Put the movies on a dataset with a 1M recordsize, put the data for the plex app in a dataset that resides solely on the sVDEV by making the recordsize smaller than the small file limit. Makes for very fast plex browsing without the need for a separate SSD pool for the plex index.

1 Like

Use case definitely matters, and is why I’d recommend against it for most and not all.

For fast Plex browsing, I put it with all my other apps, databases, and anything else I want to be fast on a separate SSD pool of 4-way Optane mirror. No need to worry about the small file limit, can easily be migrated to other pools, and it’s completely detached from any other pool.

For movies and TV, I don’t see much to gain from a special vdev for small files.

True, but I don’t claim that your route is ill-advised. See the difference? :slight_smile:

Why? No seriously, why? Special vdev is the least stressful use case for an SSD there is. You can literally take the worst cheap trash SSD you can find and will still get a good performance boost. Also this task put basically no stress at all onto the SSDs, I can’t think of a use case that is nicer to SSDs than this. And even if one drive does fail, you put in a new one and it will resilver in notime. I have not used QLC drives for that yet (QLC only upside is capacity, which is not really needed for svdev) but probably even QLC drives will shine in that scenario.

1 Like

Use case matters a lot. If the sVDEV goes, your pool is destroyed as all the metadata is stored in the sVDEV. Ditto small files, depending where you set the small file cutoff in various datasets.

If your use case involves a lot of small files getting modified, created, deleted, then the sVDEV wear starts to add up (databases, some VM work). Similarly, if there are a lot of metadata changes because the pool is in constant active use, the same issue applies.

A lot of writes means a lot of stress to the SSDs and if they are “trashy”, then the probability that one or both will fail, corrupt, or otherwise make for a bad hair day will go up pretty substantially. Your use case may be different, perhaps more of a WORM NAS where there are few changes to metadata and small files?

Material for the task:
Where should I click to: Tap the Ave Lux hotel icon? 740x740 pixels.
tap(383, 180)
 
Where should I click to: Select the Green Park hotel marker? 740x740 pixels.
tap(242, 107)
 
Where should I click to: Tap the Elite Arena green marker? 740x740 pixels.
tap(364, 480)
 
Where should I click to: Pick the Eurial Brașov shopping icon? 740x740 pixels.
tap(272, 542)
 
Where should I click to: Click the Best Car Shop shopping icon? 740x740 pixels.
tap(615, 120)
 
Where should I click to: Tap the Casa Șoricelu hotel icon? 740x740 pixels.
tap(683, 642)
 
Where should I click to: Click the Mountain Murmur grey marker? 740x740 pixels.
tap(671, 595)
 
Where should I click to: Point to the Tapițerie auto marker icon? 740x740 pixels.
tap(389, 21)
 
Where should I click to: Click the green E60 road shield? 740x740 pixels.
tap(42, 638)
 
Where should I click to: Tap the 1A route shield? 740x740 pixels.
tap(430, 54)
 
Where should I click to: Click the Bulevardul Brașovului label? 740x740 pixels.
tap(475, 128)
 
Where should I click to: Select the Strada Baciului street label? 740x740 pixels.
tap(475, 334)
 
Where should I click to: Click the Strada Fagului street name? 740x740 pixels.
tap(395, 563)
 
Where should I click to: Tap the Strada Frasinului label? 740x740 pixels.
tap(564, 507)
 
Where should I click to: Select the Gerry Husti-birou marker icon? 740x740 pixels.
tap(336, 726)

Work instructions:
a) Count the lines of the listing that contain the string "Strada", treating case as significant, and reply with only the number.
b) Write the next part of the forum thread on special vdevs, starting after its final post.
The forum thread on special vdevs and the listing come from unrelated sources.

Answers to the exercises:
a) 3

b)
But that doesn’t hold true for everyone. I’d suggest that most of us chose ZFS as a FS because we desire data integrity and don’t want to discover bit flips, missing files, and like unhappiness. There are FS and platforms out there that are even more aggressive re: tiered storage, caches, etc. than ZFS. But their performance re: integrity usually reflects this aggressive stance.

Now, if the rest of the pool is also made up of “trashy” HDD VDEVs that you could lose at a moments notice and not care about the pool getting hosed, then sure, I could see the argument why a 2-way “trashy” SSD mirror would be good enough for a sVDEV. But in general, I don’t.

3 Likes

My use case is similar to OP.
Lots of huge files that have very few metadata and some smaller files from Nextcloud.

But yeah, I would not put Nextcloud (only the data part) nor Apps, nor VMs on sdev.
That is what good SSD mirrors are for IMHO.

And this points to a potential misunderstanding of what a sVDEV can be used for. Why install additional SSD pools with “good” SSDs when a fusion pool can do it all?

Hmm… I hope this gets not too off topic. And this is only my personal opinion. Anyway I try to answer it.

For Apps, VMs and so on, I don’t want a few good 2,5" SSD in a mirror. I want more :grin: I wan’t NVME mirrors. And enterprise SSDs for SLOG.
I also don’t want to run VMs on TrueNAS.
TrueNAS is IMHO a great NAS, but not so great hypervisor.

But having two systems, it is easier to have enough lots SATA, NVMe, RAM while at the same time get the best of two worlds, the best NAS OS and the best Hypervisor OS :grinning: Of course with the downside of power consumption.

I end up with Proxmox with NVME VMs that have some of their data (like Nextcloud files) on TrueNAS.

So for me (but that is only me personally), the question is not about if I put my VMs SSD, because they are on SSDs and on a different system anyway.
The question is if the data shares on TrueNAS on RAIDZ HDDs should be accelerated by adding s vdev.
By adding even two cheap/small SSDs, the improvement in metadata performance is huge. And since it is only metadata, the workload is ridiculous.

But I get where you are coming from, if you go the all in one approach, your setup also makes a lot of sense.

2 Likes

Thanks for all the input — here’s where I’ve landed for my HL15 rebuild.

My main use case is bulk media storage, personal data, and some light application hosting (Docker containers, Plex, Immich, etc.). VMs run off a separate SSD RAIDZ1 pool (vega), so tank is mostly sequential reads/writes.

Based on the feedback here and my own testing, I’m going with:
• 10 × 18 TB HDDs in a single RAIDZ2 vdev — maximizes usable capacity and still gives me enough performance for my workload. I accept longer resilvers and mitigate risk with full replication to a second pool (floki).
• Mirrored NVMe special vdev with special_small_blocks=16K — keeps metadata and small files on SSD for faster directory listings and snappier access to configs and app data.
• Mirrored NVMe SLOG — mostly idle for async writes, but I’ll set my Time Machine dataset to sync=always so macOS backups over SMB benefit from low-latency commits.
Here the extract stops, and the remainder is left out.